Topic Models and Word Vectors

Leave a Comment

 










The Intertextual Hub is built around several different algorithms to facilitate document search, similarity and navigation. In previous posts in this series, I have examined the applications of sequence alignment, topic modeling, and document similarity in various contexts. A primary objective of the Hub is to direct attention to particular documents that may be of interest.  Arriving at a specific document to consult, the user is offered two views. One is a document browse mode, which provides links to similar documents and borrowed passages if detected. The second is to consult the Topic Distribution of the document. 

The left side of image above is top element of the Topic Model report for the Dénonciation a toutes les puissances de l'Europe : d'un plan de conjuration contre sa tranquilité général (link to text), an anonymous attack on the Club de 1789 published in 1790.  As mentioned in an earlier post in this series, the first topic, number 123, is clearly about elections, which does indeed reflect a section describing elections in the club constitution.  The lesser weighted topics in the document, 114, 111, 128 and so on, are all plausible topics of this document.  The right side of this image, shows word cloud, size reflecting weight, of the most distinctive vocabulary identified in this document.  This simple list is a considerably better guide to the specific content of the document, a denunciation of a conspiracy against the souverains of Europe to which is appended extracts from the constitution of the club.

Below the lists of Topics and Word Cloud of most distinctive tokens in Topic Model  report, there are two lists of 20 documents.  Below Topics are the top 20 documents identified by the similarity of topic distributions while below the Word Cloud are the top 20 documents as measured by similar vocabulary.  

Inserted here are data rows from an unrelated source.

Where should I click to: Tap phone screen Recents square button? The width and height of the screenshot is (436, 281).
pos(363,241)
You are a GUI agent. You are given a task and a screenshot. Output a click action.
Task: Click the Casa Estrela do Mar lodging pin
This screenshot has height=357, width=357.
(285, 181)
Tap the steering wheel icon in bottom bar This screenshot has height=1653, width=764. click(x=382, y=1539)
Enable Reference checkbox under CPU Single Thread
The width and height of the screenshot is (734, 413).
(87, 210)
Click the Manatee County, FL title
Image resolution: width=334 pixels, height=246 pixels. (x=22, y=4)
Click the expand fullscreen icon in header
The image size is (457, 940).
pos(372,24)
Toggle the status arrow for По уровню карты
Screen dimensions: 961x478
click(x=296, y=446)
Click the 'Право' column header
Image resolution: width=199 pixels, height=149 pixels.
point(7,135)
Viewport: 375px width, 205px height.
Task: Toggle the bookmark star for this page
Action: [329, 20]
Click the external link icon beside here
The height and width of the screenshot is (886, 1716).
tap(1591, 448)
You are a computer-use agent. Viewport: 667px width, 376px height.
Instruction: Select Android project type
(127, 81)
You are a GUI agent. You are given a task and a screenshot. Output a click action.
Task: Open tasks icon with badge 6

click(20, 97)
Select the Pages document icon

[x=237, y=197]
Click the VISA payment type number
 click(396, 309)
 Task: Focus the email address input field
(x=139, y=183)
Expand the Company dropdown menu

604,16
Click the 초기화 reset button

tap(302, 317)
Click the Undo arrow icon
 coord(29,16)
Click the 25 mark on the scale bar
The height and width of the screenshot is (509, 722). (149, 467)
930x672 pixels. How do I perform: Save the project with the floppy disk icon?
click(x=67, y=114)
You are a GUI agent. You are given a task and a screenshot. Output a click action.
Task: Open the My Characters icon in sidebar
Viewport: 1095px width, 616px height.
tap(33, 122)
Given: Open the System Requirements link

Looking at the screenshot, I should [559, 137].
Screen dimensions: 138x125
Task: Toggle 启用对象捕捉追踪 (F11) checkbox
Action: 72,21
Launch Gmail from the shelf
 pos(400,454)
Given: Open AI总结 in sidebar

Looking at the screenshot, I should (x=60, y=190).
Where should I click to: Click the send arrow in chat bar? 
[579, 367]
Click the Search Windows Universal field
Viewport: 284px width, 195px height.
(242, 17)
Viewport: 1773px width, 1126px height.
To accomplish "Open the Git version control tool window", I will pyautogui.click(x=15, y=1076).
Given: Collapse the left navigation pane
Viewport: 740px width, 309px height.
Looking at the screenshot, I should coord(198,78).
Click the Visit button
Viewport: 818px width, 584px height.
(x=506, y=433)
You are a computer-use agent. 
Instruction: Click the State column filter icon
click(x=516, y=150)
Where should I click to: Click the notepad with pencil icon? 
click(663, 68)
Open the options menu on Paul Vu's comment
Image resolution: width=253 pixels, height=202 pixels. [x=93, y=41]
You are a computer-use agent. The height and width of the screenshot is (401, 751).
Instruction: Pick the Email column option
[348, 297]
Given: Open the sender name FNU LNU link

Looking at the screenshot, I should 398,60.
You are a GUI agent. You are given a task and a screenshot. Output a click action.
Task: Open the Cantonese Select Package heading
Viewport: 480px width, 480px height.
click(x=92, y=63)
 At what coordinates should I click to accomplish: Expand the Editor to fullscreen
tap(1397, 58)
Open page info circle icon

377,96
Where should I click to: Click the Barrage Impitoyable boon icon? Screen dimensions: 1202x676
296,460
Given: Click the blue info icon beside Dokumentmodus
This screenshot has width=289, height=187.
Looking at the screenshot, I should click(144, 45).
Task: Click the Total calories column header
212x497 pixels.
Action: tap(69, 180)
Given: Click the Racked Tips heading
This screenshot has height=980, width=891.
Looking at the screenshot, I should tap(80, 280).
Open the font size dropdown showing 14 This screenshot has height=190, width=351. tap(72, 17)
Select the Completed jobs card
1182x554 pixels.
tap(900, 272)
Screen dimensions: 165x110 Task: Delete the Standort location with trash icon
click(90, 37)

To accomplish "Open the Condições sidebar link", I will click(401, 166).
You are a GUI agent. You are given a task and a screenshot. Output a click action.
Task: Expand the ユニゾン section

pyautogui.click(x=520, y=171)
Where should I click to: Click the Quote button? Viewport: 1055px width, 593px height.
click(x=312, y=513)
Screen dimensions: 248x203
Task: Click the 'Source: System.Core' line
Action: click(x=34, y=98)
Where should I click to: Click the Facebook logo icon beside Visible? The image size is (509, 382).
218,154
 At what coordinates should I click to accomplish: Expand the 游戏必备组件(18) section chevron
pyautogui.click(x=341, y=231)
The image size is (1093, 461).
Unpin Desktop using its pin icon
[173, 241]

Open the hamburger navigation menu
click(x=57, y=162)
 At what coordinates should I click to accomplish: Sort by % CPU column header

The first two entries on the right hand column are parts of Sieyès'  Ébauche d'un nouveau plan de société patriotique, adopté par le Club de mil sept cent quatre-vingt-neuf  (BNF), found in Dénonciation, followed by Condorcet's constitutional proposal of 1793.  The two lists represent two different ways to identify similar documents.  It is useful to note the overlaps between the two lists, since these are identified as being relevant by both measures:

The contrast between topics and most distinctive words can be very significant.  Mercier's brief chapter on Vaches in Tableau de Paris is striking.  There are no overlaps between the similar document links and on two words, animal and compagnie, appear in the topic words, and those for low weighted topics.  Other documents are marked by the relative alignment of topics and distinctive words.  The topic/word report for Lettres écrites à M. Cérutti par M. Clavière, sur les prochains arrangemens de finance (1790 text link) shows that the distinctive tokens are found frequently on the top topic model word lists and there is more overlap between the most similar documents.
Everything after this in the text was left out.